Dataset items
<<<<

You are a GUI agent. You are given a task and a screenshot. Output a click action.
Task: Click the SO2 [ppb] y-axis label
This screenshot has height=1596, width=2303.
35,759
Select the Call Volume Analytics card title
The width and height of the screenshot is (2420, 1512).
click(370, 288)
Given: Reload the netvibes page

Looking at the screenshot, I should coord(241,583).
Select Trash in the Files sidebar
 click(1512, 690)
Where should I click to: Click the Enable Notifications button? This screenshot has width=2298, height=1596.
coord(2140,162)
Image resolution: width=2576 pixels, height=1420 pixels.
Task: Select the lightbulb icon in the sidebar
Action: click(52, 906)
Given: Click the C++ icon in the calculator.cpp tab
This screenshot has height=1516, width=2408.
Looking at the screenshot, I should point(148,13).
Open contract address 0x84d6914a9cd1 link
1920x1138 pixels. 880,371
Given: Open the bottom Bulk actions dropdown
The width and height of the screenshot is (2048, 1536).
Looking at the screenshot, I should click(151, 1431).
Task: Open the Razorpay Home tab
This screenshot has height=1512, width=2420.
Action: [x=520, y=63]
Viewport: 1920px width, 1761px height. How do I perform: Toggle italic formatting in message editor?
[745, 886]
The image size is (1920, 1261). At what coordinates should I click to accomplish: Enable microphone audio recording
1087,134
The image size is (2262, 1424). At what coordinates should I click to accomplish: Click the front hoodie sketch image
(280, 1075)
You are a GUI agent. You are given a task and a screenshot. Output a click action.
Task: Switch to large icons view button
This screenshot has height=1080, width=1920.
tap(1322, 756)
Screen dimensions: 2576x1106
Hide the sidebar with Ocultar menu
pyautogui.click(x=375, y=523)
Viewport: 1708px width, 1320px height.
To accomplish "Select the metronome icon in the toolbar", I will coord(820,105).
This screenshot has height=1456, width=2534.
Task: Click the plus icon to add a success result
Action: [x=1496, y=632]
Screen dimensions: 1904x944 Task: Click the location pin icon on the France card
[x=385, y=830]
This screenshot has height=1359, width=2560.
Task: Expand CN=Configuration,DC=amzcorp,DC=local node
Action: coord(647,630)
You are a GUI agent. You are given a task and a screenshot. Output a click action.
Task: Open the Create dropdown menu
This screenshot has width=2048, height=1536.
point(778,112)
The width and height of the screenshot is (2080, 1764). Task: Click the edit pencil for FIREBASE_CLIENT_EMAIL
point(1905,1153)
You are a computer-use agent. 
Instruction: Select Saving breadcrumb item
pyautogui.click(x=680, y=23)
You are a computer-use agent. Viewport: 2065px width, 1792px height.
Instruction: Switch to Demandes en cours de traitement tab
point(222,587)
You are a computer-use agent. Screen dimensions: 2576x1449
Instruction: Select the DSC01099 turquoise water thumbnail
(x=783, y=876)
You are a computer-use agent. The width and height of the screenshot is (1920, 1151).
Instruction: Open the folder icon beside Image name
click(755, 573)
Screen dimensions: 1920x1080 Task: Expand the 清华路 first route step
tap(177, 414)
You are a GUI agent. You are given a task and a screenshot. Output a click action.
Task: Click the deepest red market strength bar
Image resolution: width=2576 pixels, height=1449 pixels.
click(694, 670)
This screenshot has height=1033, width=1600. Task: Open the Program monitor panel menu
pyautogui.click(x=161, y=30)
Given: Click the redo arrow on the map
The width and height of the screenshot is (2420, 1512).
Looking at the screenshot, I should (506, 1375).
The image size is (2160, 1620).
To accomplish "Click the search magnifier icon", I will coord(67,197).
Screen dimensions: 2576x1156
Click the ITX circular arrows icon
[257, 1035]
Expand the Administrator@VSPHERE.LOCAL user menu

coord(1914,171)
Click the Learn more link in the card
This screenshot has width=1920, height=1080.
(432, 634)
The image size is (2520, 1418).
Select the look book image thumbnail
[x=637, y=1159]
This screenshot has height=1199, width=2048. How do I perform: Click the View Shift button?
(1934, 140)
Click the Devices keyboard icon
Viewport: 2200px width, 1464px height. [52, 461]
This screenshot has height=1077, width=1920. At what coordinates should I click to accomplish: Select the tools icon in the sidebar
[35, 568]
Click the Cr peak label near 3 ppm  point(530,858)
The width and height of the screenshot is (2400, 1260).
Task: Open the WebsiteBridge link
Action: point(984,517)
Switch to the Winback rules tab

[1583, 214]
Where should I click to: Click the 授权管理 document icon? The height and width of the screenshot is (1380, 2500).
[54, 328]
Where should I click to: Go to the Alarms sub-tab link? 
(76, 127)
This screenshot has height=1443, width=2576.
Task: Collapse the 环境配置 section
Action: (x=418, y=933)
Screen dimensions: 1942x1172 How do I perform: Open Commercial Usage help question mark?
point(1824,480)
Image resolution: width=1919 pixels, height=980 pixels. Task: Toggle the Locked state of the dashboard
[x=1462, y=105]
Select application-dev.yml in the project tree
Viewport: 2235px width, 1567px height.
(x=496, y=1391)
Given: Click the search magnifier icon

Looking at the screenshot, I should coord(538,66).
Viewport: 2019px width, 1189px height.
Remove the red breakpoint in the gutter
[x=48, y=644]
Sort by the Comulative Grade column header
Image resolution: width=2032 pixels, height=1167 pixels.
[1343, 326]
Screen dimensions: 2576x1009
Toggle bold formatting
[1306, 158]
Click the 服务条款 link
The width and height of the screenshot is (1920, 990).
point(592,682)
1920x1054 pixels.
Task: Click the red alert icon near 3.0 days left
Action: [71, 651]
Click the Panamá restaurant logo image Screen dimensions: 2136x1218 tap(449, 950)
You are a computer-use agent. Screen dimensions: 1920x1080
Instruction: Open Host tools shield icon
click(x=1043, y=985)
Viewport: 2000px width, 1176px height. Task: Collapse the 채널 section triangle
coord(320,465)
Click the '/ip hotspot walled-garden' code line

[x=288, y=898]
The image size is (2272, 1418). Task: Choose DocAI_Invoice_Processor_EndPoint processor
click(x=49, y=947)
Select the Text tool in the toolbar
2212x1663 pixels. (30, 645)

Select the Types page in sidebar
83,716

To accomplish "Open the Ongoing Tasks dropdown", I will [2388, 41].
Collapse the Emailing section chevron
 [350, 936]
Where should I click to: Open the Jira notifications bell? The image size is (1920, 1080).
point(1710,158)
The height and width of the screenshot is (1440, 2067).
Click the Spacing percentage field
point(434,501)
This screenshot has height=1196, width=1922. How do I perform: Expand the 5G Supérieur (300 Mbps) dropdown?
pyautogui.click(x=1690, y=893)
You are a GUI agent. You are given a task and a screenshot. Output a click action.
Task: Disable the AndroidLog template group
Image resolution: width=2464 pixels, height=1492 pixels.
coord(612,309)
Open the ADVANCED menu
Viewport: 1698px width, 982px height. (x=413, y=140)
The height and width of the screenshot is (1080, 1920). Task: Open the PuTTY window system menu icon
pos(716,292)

>>>>

• _WORK TO COMPLETE_:
Look through the entries above and find each line where the word "computer" occurs; copy those lines.

• _SOLUTION TO THIS PROBLEM_:
You are a computer-use agent. 
You are a computer-use agent. Viewport: 2065px width, 1792px height.
You are a computer-use agent. Screen dimensions: 2576x1449
You are a computer-use agent. The width and height of the screenshot is (1920, 1151).
You are a computer-use agent. Screen dimensions: 1920x1080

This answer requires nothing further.